Formal agenda and board papers should be prepared in preparation for the Board of Directors meetings and such documents must be provided to all directors allowing sufficient time for them to review, participate actively and be able to make informed decisions during the Board Meetings.
Entities which form larger Groups merit having properly structures Committees in place. The Board of Directors are expected to formally approve the appointment of the Committee members and the Terms of Reference relating to the operations of such Committees.
Conflicts of Interest Policy
Some board members might be involved in other authorised persons in terms of the Trusts and Trustees Act which could give rise to potential conflicts of interest. Authorised persons should have a formal policy in place which deals with the identification, disclosure, management and mitigation of any conflicts that might arise. Due to the onerous fiduciary obligations of trustees, the MFSA expects authorised persons to have in place a formal conflicts of interest policy.
Assessment of Risk
The MFSA expects all authorised persons to identify their key operational risk areas which is expected to include details of the risk tolerance limits which the entity is authorised to take and measures as to possible ways to mitigate any operational risks.
Authorised persons should also conduct a proper risk appetite assessment, devise a risk policy to reflect this and take necessary measures to mitigate risks.
Professions Indemnity Insurance (‘PII’)
Following the amendments to the Trusts and Trustees act, authorised persons are required to have in place Professional Indemnity Insurance. The MFSA expects that adequate PII cover is in place for all authorised persons without delay as it was noted that not all authorised persons had this in place.
Formal procedures with clear reporting lines are expected to be in place and made known to employees of authorised persons. Authorised persons are also expected to have a yearly training program in place which includes training specific to trusts and fiduciary obligations.
Client records are expected to be held in both paper and electronic format and in the latter case should be regularly backed up with backups kept off-site in a secure place. Where a number of authorised persons forming part of a group operate from the same premises, authorised persons must ensure that client records are only accessible to authorised staff members. Proper clients’ lists are to be kept up to date and are expected to be readily available upon request.
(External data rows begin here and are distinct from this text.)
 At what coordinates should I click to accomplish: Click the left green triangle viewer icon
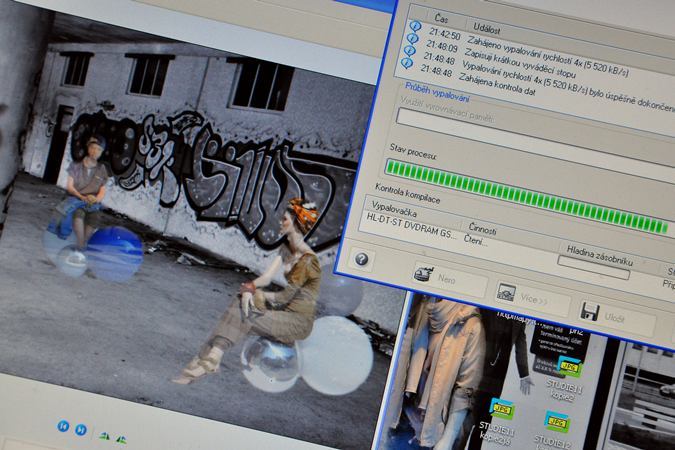[104, 435]
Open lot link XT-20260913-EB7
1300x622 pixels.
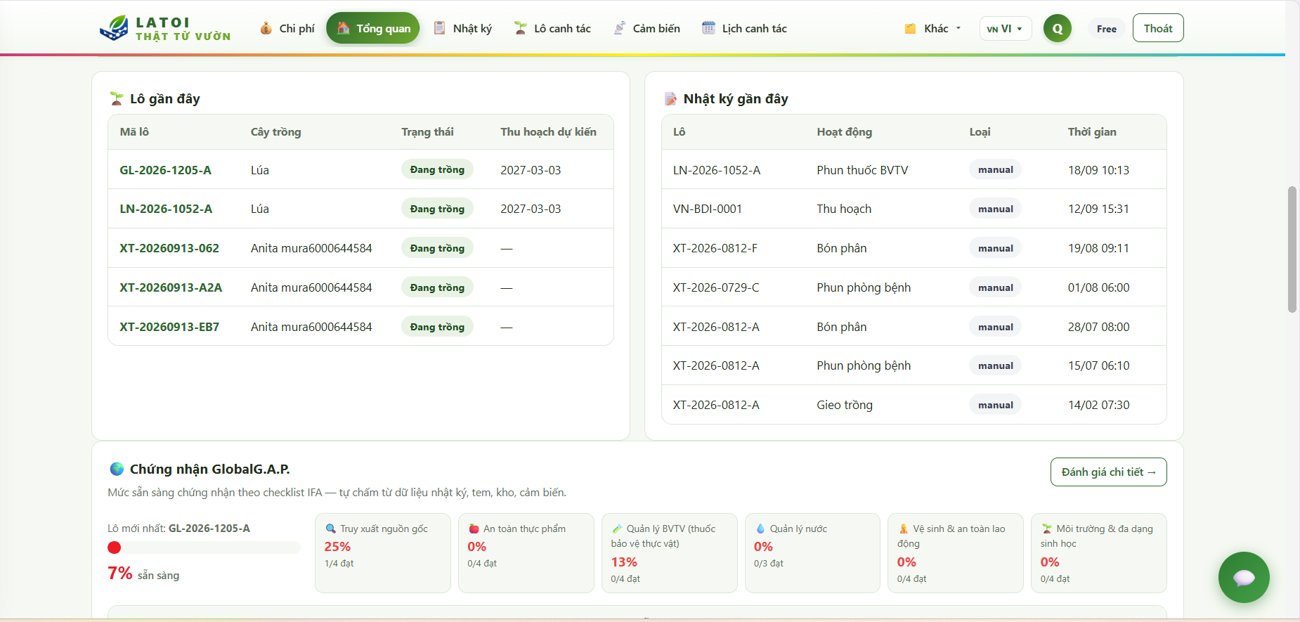(170, 327)
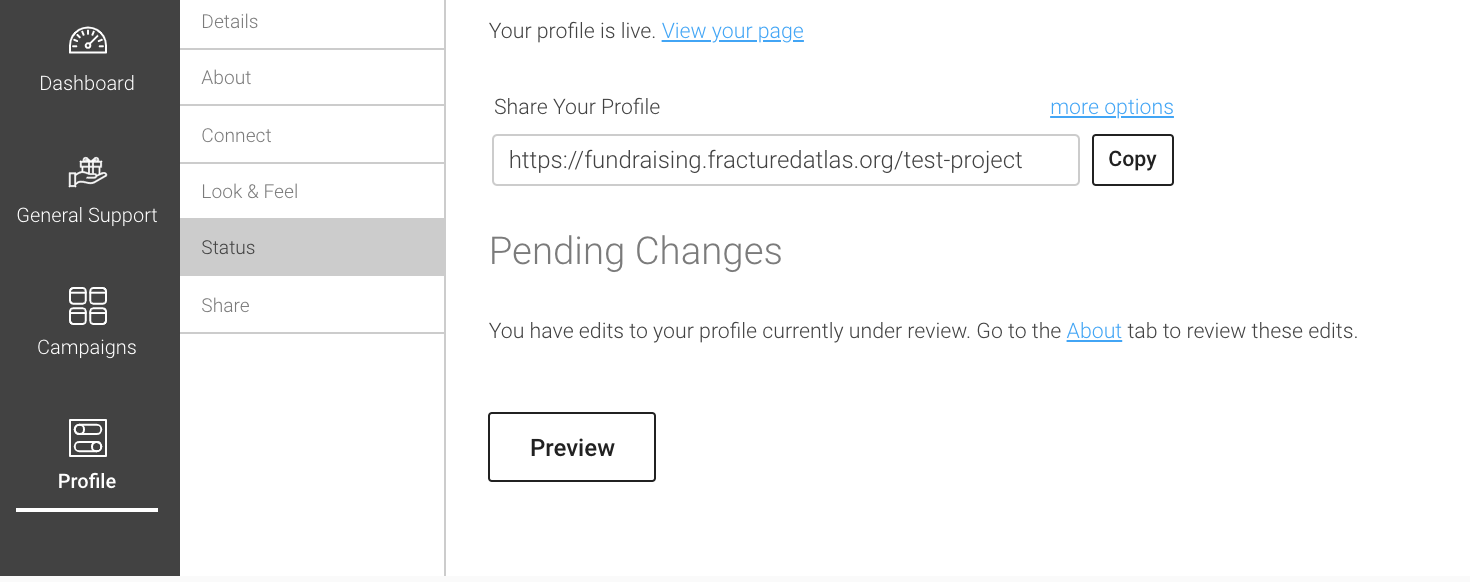Click the About link in Pending Changes text
The height and width of the screenshot is (582, 1470).
(x=1094, y=331)
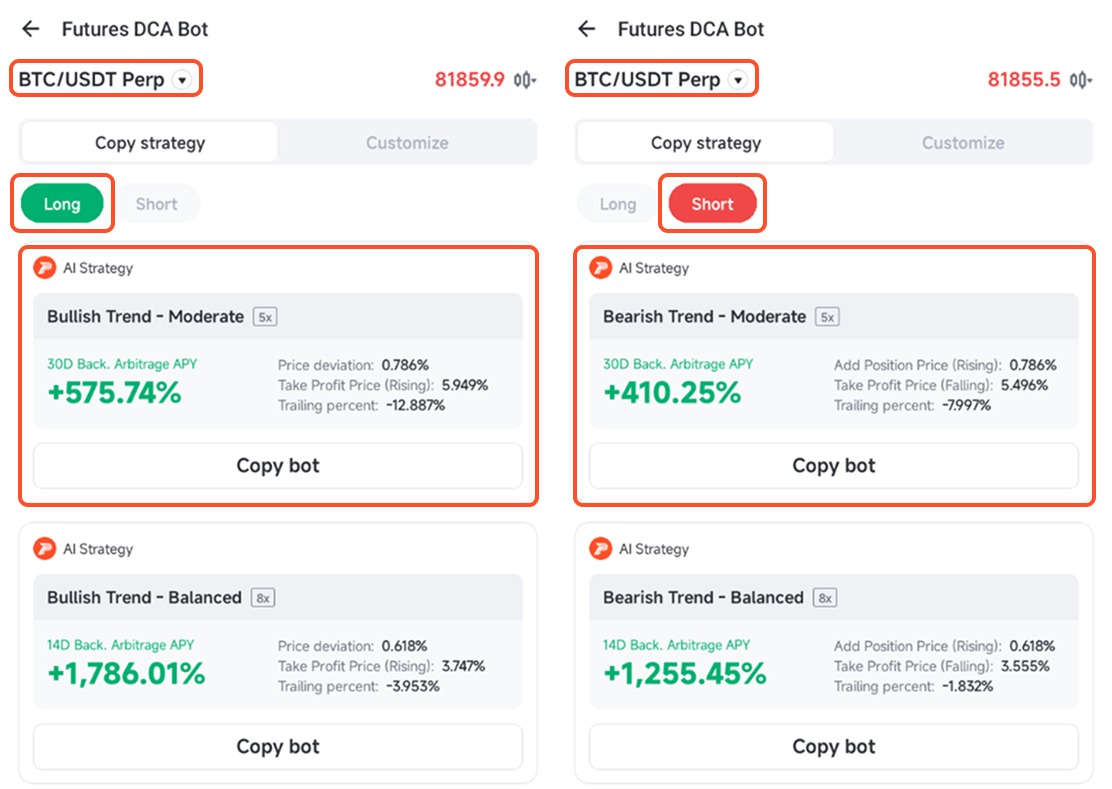Open candlestick chart icon in left panel
Viewport: 1112px width, 789px height.
click(x=525, y=80)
Business Continuity Plan (‘BCP’)
Authorised persons must have a formal BCP in place which does not focus solely on the recovery of the IT system but also extends to other critical areas such as succession planning. The BCP should be tested on a regular basis and records of these tests are expected to be retained by the authorised persons.
An outsourcing agreement is required where authorised persons delegate functions to third parties. The MFSA points out that formal agreements should be entered into with respect to any outsourced function irrespective as to who is providing the service, specifying the services to be provided, accessibility to information and confidentiality matters.
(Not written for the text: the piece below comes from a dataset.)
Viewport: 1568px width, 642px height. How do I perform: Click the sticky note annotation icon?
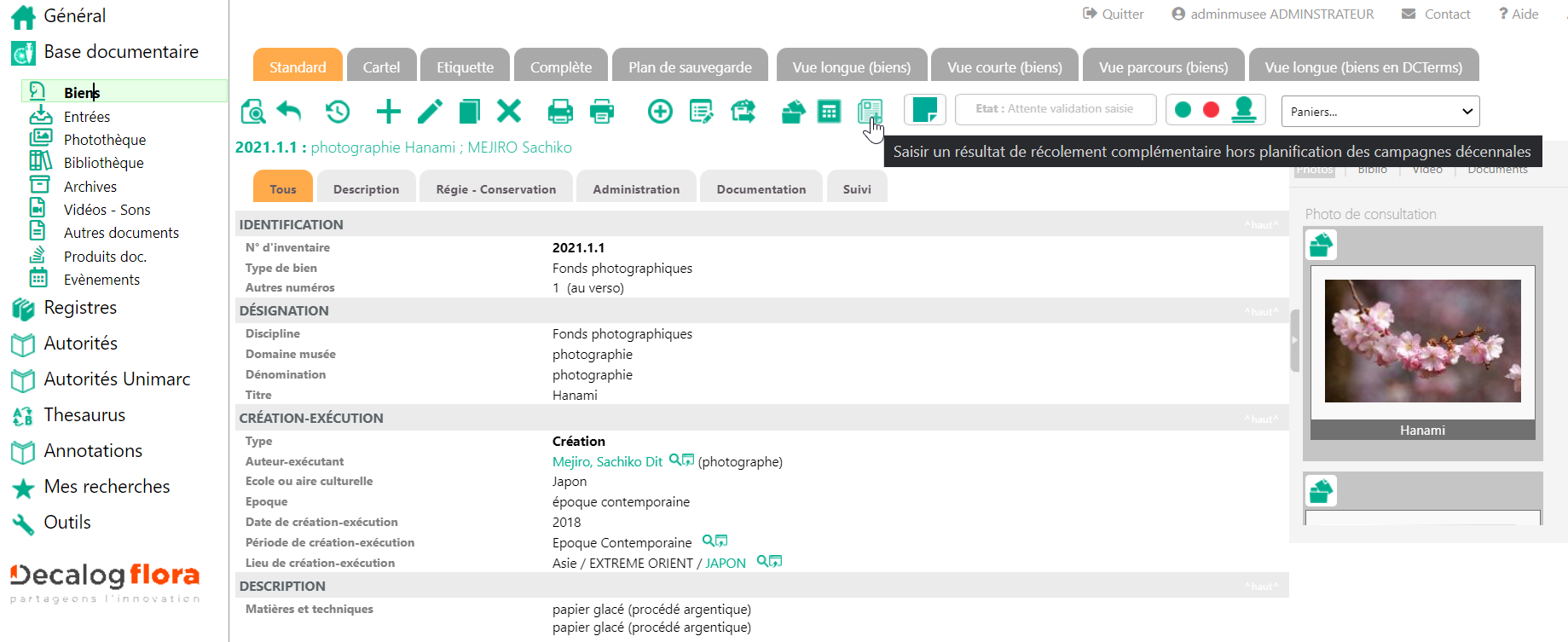coord(924,110)
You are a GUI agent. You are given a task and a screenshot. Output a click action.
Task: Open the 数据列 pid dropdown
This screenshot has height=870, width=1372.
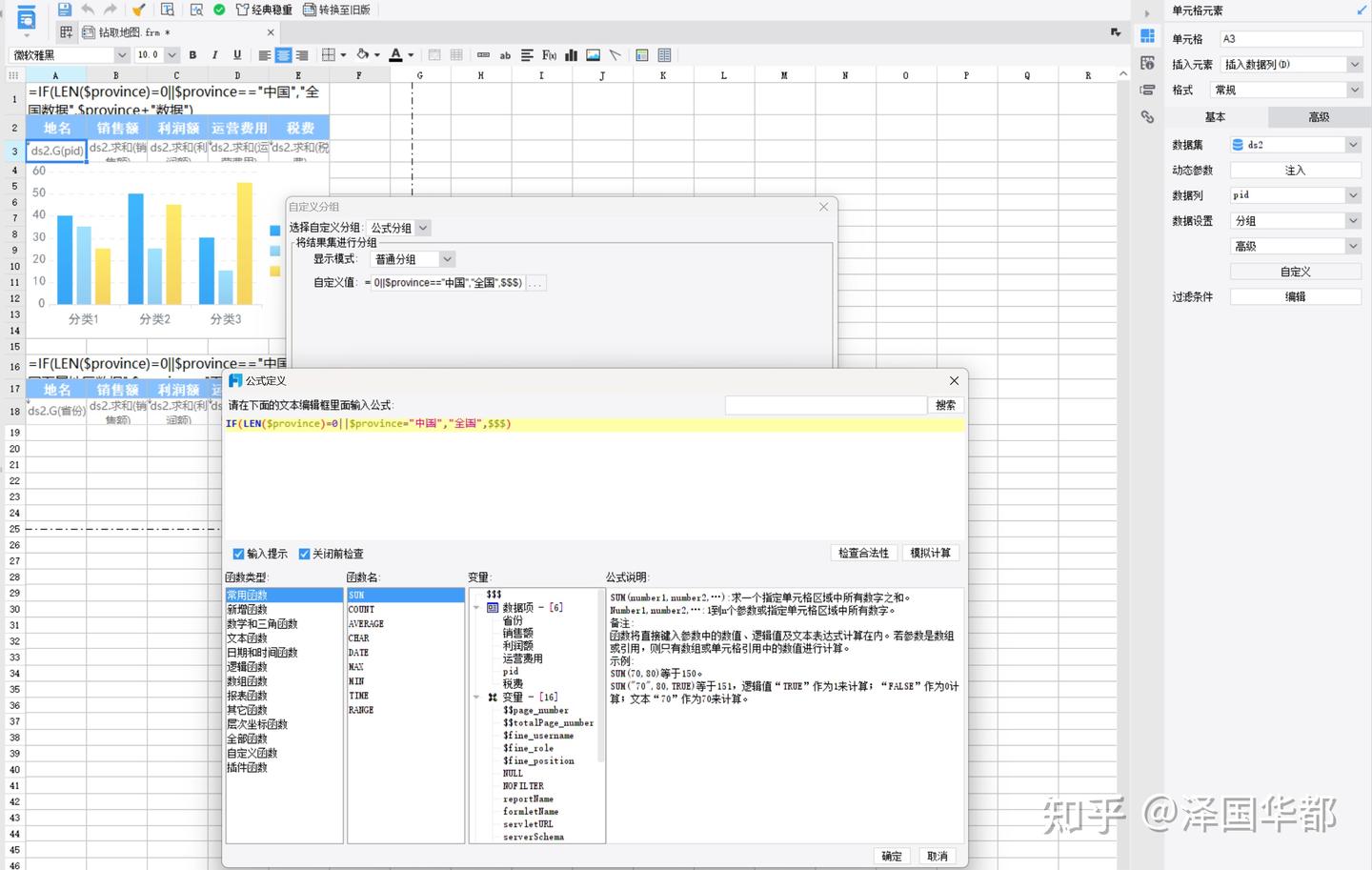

The MFSA expects that all authorised persons have in place a procedure whereby bank reconciliations of all client funds are carried out on a regular basis which should be duly signed and dated and that the process of reconciliation should comply with the four-eye principle.
All trustees and fiduciaries, excluding administrators of private foundations, must have a minimum issued and fully paid up share capital of € 15,000 which it shall maintain throughout its duration. All authorised persons are required to adhere to this requirement by the 25th April 2016.
The MFSA encourages authorised persons to take corrective action in relation to lack of observance of regulatory and compliance standards and to make sure that any remedial action is taken in a timely manner. The CSU plans on carrying out a number of focused onsite visits during 2016.